Task item:
Below are the records; give again exactly the line with "Tick the checkbox for Jacob Poytress", the line with "This screenshot has height=666, width=1280.", and each line that lies between them, and nothing besides.

Records for the exercise:
---------------
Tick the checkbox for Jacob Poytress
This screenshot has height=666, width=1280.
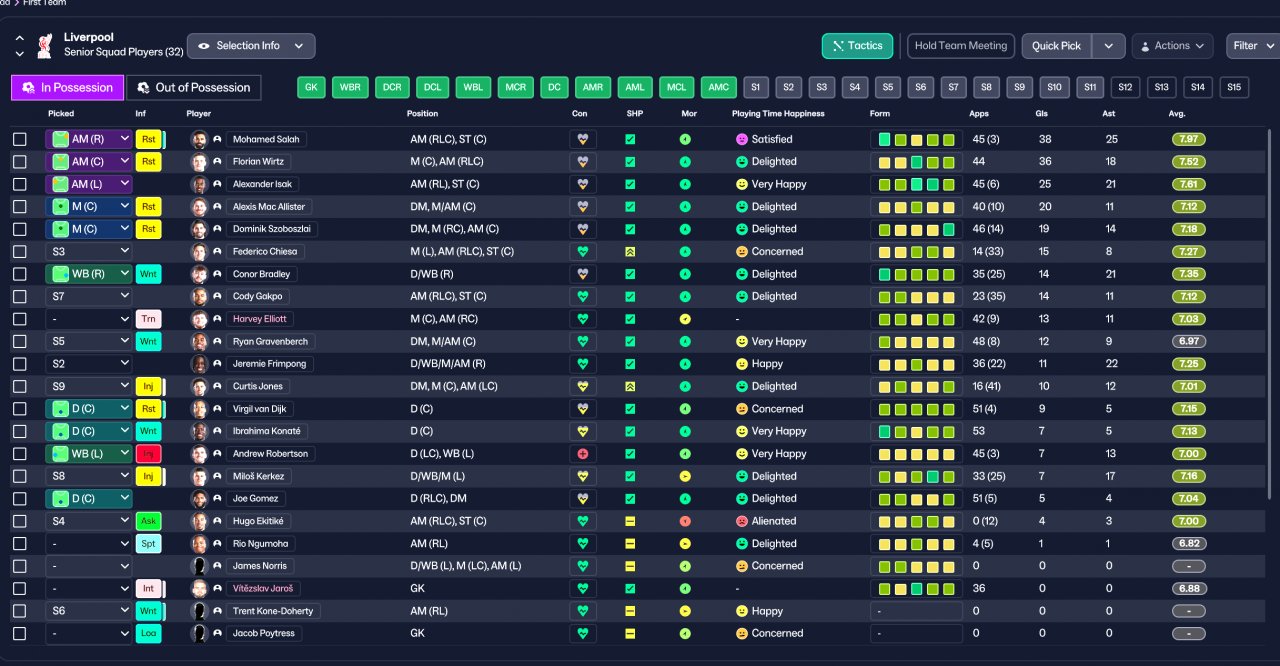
---------------
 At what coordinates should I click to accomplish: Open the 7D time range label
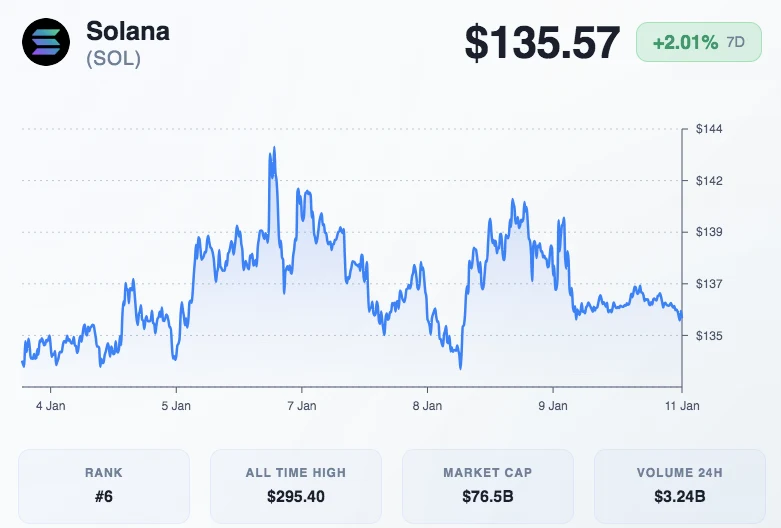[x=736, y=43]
---------------
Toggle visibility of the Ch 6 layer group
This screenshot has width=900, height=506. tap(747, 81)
---------------
Written answer:
Tick the checkbox for Jacob Poytress
This screenshot has height=666, width=1280.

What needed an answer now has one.